Although he says the 911 Dakar is one of the craziest projects the brand has embarked on alongside the Cayenne, he also expected it to come out sooner - that's no surprise since he drove the first prototype, the 911 Vision Safari, in Weissach around eight years ago.
Alternating between sand dunes, gravel roads, and snow, Rohrl was blown away by the 911 Dakar's multi-surface capabilities. "I have seen so many models, but this one is the most crazy," said the man who once set a Pikes Peak record in an Audi Sport Quattro S1 E2. "I was immediately enthusiastic when I was driving on snow and ice, and it was a lot of fun."
Rohrl referenced Porsche's rally experience and success with the 911 Safari as critical to the Dakar's abilities, with the lessons learned over the years manifesting in what may be the most widely capable 911 ever. "The traction is fantastic, the handling is fantastic, [and] if you are on a gravel road or snow road, the Rallye mode is the right one," he said.
When asked if this mode can stand up to a two-time world champ, Rohrl said, "In principle, yes. First of all, because the AWD is tail-heavier in the Rallye mode, which prevents understeering and allows me to keep the car in a light drift. And second, releasing the accelerator leads to relatively strong engine braking at the rear axle. The car can therefore turn slightly into the bend, which can be quite helpful for an inexperienced driver if they want to drift."
Rallye mode can be selected via a rotary switch on the steering wheel. There is also a Rallye Launch Control function that ensures quick getaways even on loose surfaces with wheel slippage of about 20%.
In an interesting exchange between Porsche and Rohrl, the experienced driver was asked why he had never competed in the Paris-Dakar Rally himself. In this event, the 911 emerged victorious in the 1980s. "Because I see it more as an adventure with a high element of uncertainly - that's not for me," explained Rohrl.
"When [the drivers] reach the top of the dune, they don't know if it drops 30 centimeters or eight meters on the other side. I've never done anything like that in my life. In the 1990s, I was offered as much money as I'd get for an entire world championship season to participate in the Paris-Dakar Rally. I told them they could offer me ten times as much, and I'd still say no."
Rohrl also said that the East African Safari in Kenya had all kinds of unpredictable obstacles like river crossings and mud holes, much like Dakar, and that this was not his cup of tea.

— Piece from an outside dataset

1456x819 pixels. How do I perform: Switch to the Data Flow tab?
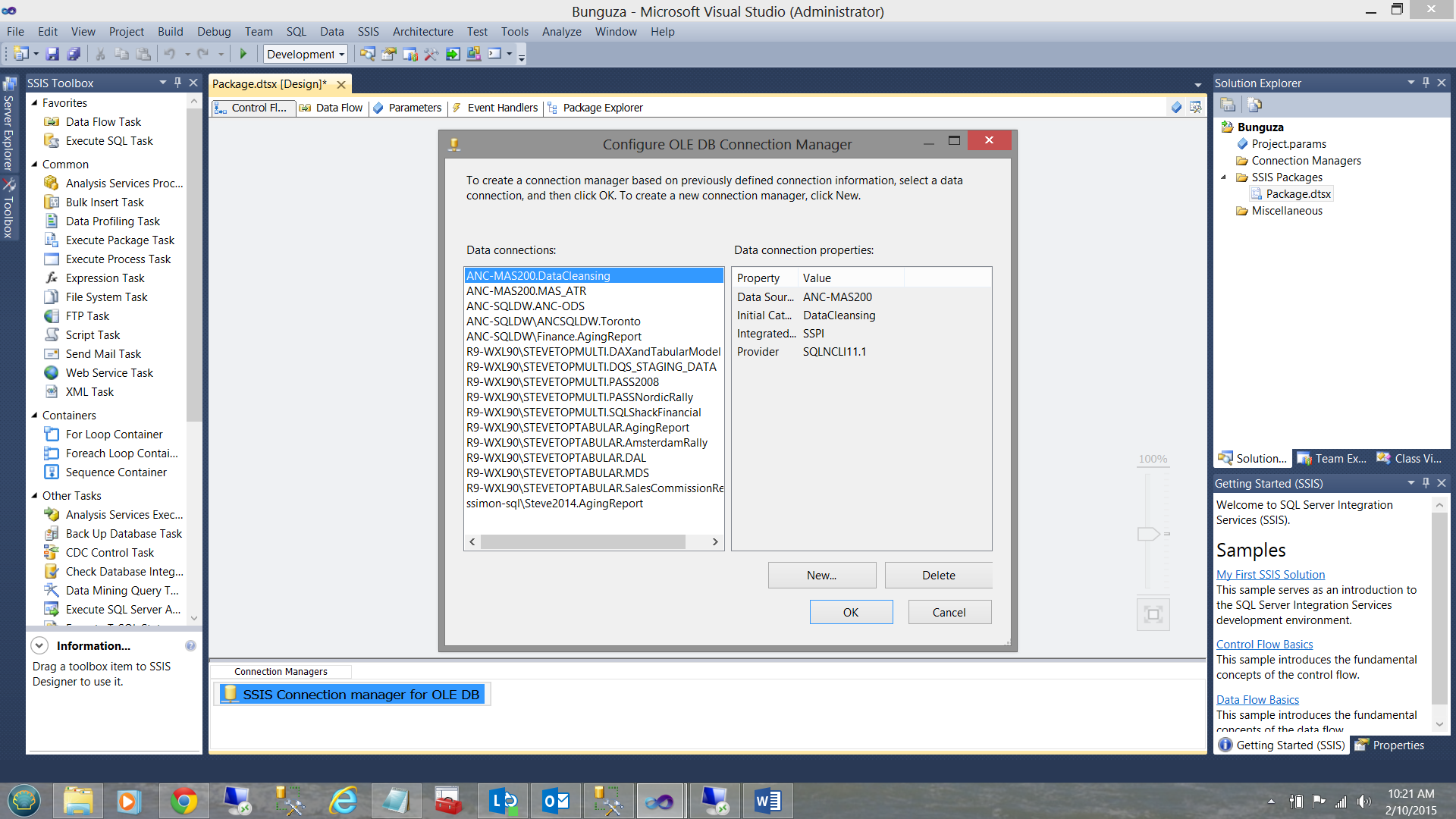tap(331, 108)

It's fascinating to hear that a driver with the skill level of Rohrl still has his own limits in competition, as this wasn't evident at his peak. But that hasn't quelled his desire to enjoy cars like the 911 Dakar. In fact, his 73-year-old wife pointed to the 911 Dakar's extra height as reason enough to get one, making it easier to get into and out of.
Rohrl obliged and said he had just configured his own 911 Dakar. "If it's up to me, I'll still be hauling myself out of a Porsche when I'm 80."